Still, in those days I made the acquaintance of a photographer in her mid-thirties named Barbara Beany, an expat who had married an Italian, whose roundish and expressive face always seemed swollen, her cheeks of a deep rouge coloration: Working for the academy, she had sought me out, and while I hadn’t been aware of just why, I always felt an inexplicable kinship with her, as if I knew much more about her than was possible. But I could never put my finger on it, until I learned that she suffered from bad kidneys. A sunny personality, despite her difficulties, we’d often stroll the academy’s back gardens, talking about her life in Italy and my book, which seemed to have touched her. Ever so quiet and gentle in her manner, I realize now that she, indeed, knew that her days were numbered.
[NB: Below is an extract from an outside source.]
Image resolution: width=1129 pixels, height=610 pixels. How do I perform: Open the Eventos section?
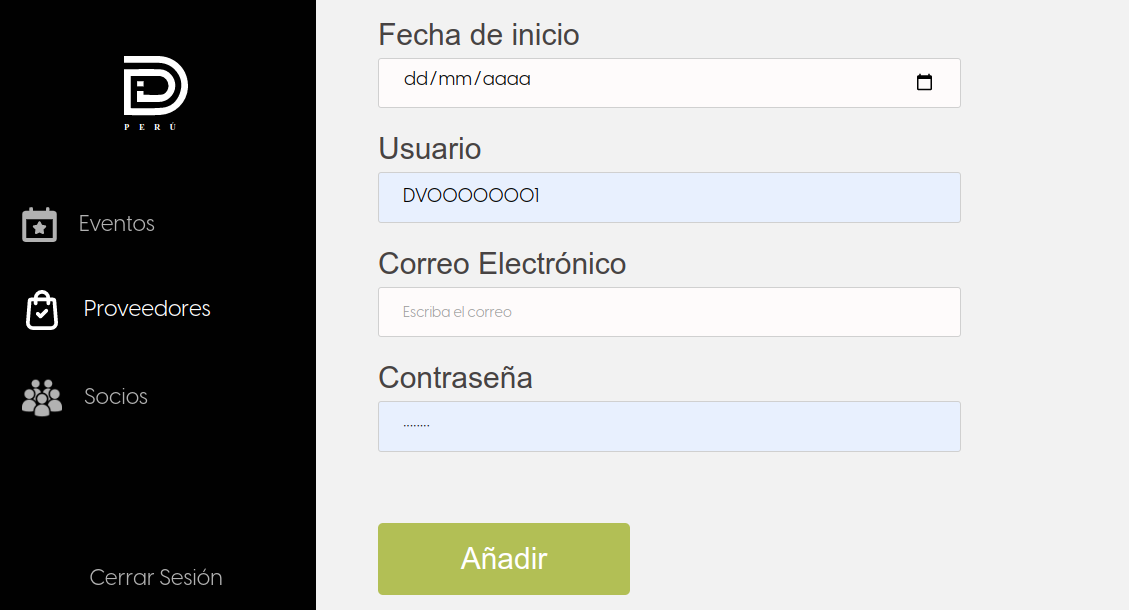coord(116,223)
Leon Krier and I were friendly enough that he invited me to London for New Year’s. My first autumn in Italy, we’d palled around quite a bit in Rome. On the evening of one of that city’s greatest (and rare) snowstorms, we had driven down to the Vatican, its piazza abandoned, and gone hiking in a state of elation through its threefoot-high drifts, talking about the monumentality of its architecture (in fact, we’d drive around Rome to obscure hill towns discussing nothing else). We’d make countryside excursions, his wife, Rita Wolfe, a painter, often joining us. But as I said before, we mainly caroused about for books. He’d invited me to London out of pure kindness, and though I had come down with an awful flu (my annual friend), I kept my assignation, having booked tickets on Ethiopian Airlines, the cheapest fare I could find. The day I left for London, I was on my way out to Fiumicino on a bus when traffic completely stopped on the highway. Suddenly, dozens of police cars, sirens blaring, went whizzing by, followed by ambulances, then military vehicles. As we waited, someone listening to a portable radio mentioned that some kind of attack had taken place in the airport. A few hours later when we were allowed to proceed, I arrived at a chaotic scene — hundreds of people and airline employees wandering about in a daze (so it seemed to me). At one side of the terminal, near the El Al and TWA counters, large paneled screens were being wheeled into place, while airport workers in janitorial coveralls stood on ladders, steam-blasting blood and other matter off the bullet-pocked walls. Even then I had no clear idea of what had happened, nor would I until, after an endless wait, my late-morning flight made it into London’s Heathrow, sometime after ten that night, when, as I recall, tanks were lining the airport route. Only when I made it over to Leon’s place at Belsize Park and turned on the “telly” did I learn that I’d witnessed the aftermath of the terrorist attack known as the Rome Massacre.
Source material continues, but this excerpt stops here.